Произойти это могло по "1000 и одной" причине... Например в новой конфе подняли контроль за этим моментом (а раньше на это закрывали глаза)

----------


## ikroti

> дЫк вот вам и проблема для "разрешения"... Логика программы сделана, что бы недопускать ситуации, что бы " дата и время Заказа больше даты и времени документа"... Ну-у-у.. и-и-и-и... неужели сложно "привести в соответствие"? Или изменить дату и время документа или исправить дату и время Заказа.


вобщем, пофиксил я ошибки восстановления последовательностей и перепроведения.
не помогло.:(
еще в другой ветке ArPlus посоветовал:




> Может просто заглянуть в настройки? Возможно там изменился отбор. 
> Продажи - это Расходные накладные, отчеты по реализауии и т.п Чем занимается фирма? Какими документами регистрировались продажи? Документы на месте? Возможно в документах и справочниках появились реквизиты которые следует заполнить и перепровести дкументы.

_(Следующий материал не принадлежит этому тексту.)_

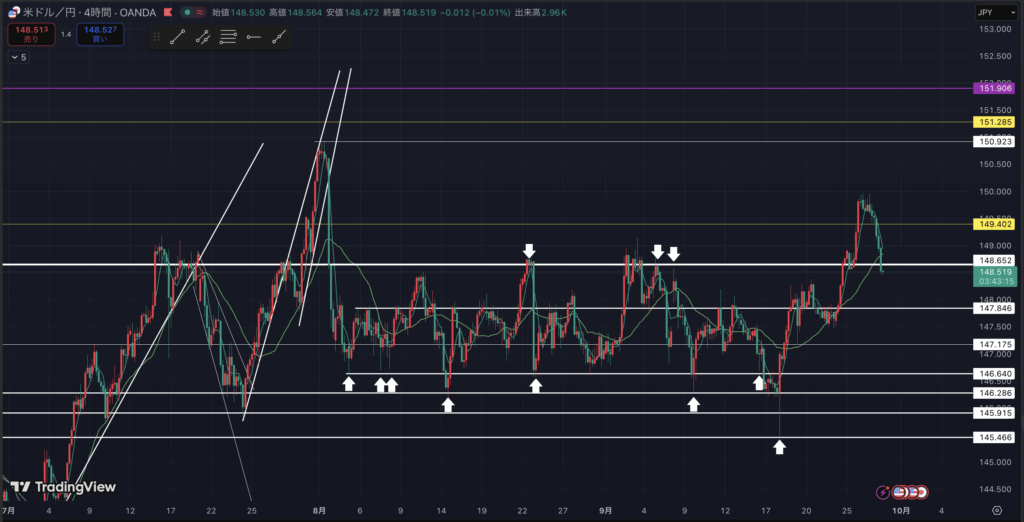Select the last line tool in the floating toolbar
Screen dimensions: 1024x522
(x=279, y=38)
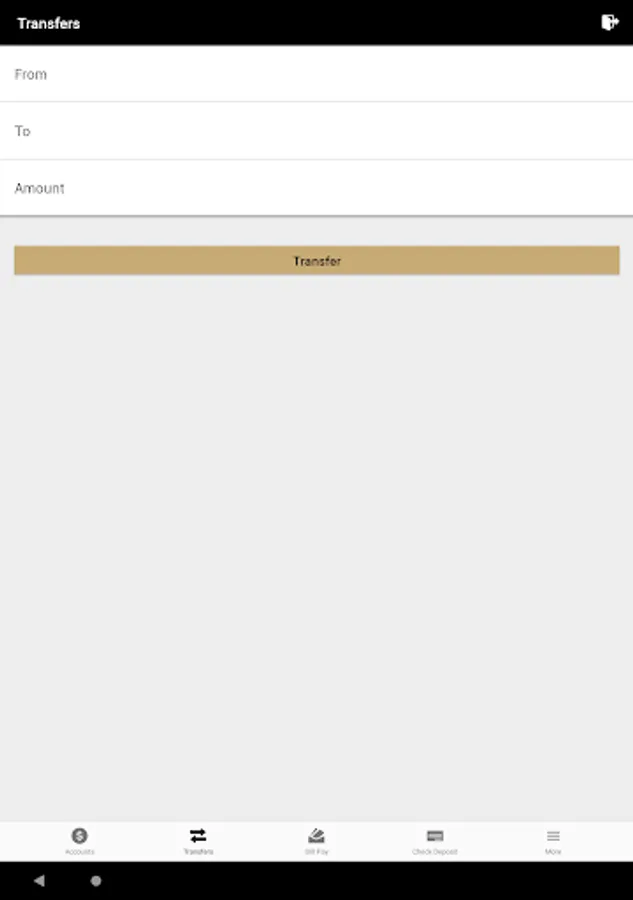633x900 pixels.
Task: Select the More tab label
Action: (x=553, y=852)
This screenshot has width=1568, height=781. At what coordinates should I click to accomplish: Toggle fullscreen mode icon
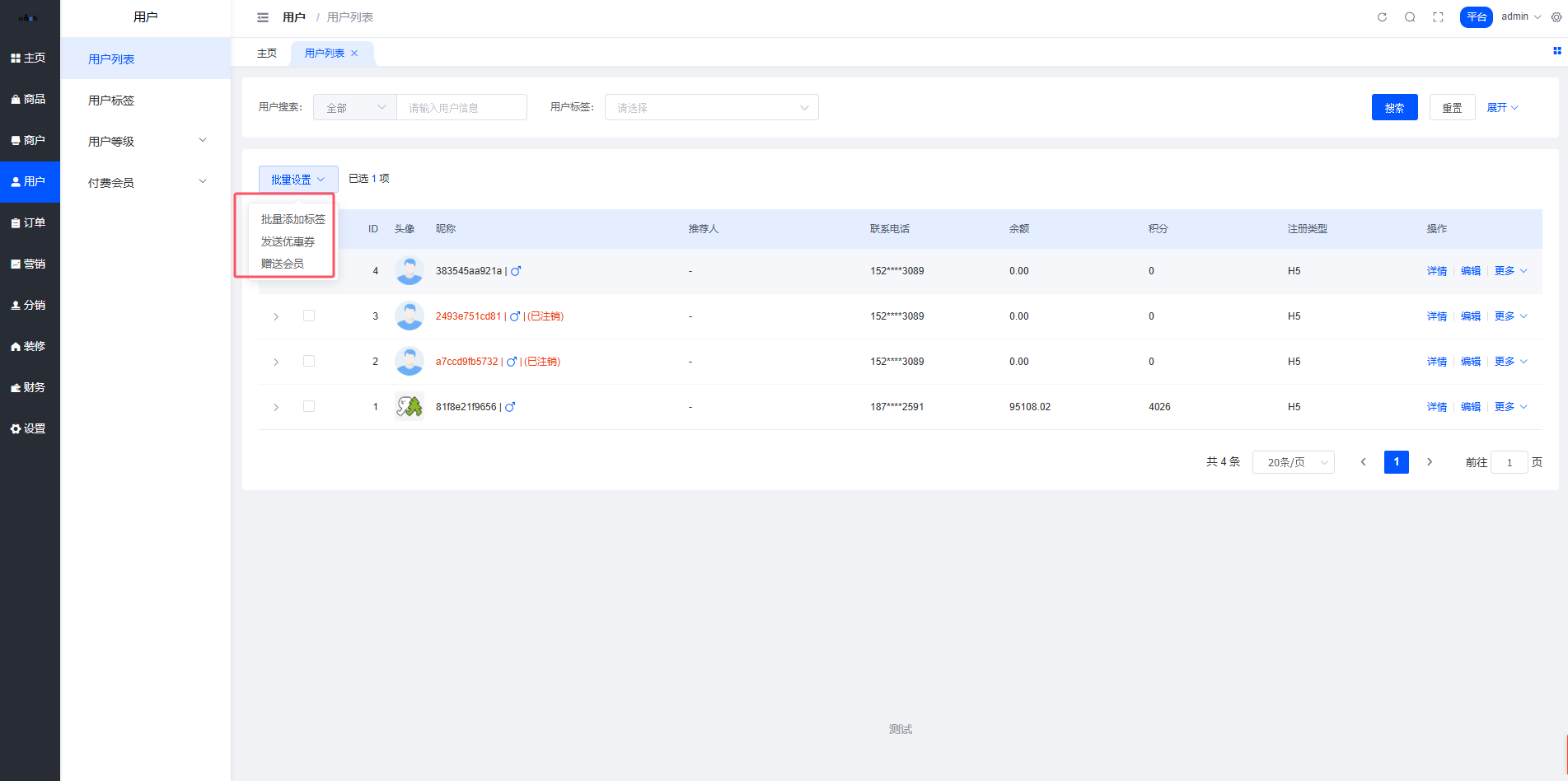(x=1438, y=17)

полазил по документам. вроде никаких незаполненных полей нету:confused:

зы: расчет итогов не делал тк не знаю как и что это такое(

----------


## ikroti

> Произойти это могло по "1000 и одной" причине... Например в новой конфе подняли контроль за этим моментом (а раньше на это закрывали глаза)


огромное спасибо за оперативные ответы)
проблема решена.
дело было в том, что во входящих платежных поручениях и приходных кассовых ордерах не было заполнено поле "документ расчетов". если в это поле поставить соответствующую реализацию товаров и услуг и перепровести документ, то отчет "продажи по оплате за период" формируется правильно, т.е. в нем появляется необходимый документ.:vseok:

----------


## Tatyanka

Поскажите пожалста. Есть 1С Предпиятие 8.1. (8.1.13.37). Как мне обновить платформу? Можно сразу через несколько обновлений или последовательно?


сама разобралась... :)

----------


## student_sm

*Tatyanka*, Все таки. Как обновить платформу? Можно сразу через несколько обновлений или последовательно? Напиши . . . .

----------


## ikroti

лучше обновлять последовательно.
но если очень хочется, то можно в справке обновления посмотреть, для каких релизов оно доступно.

----------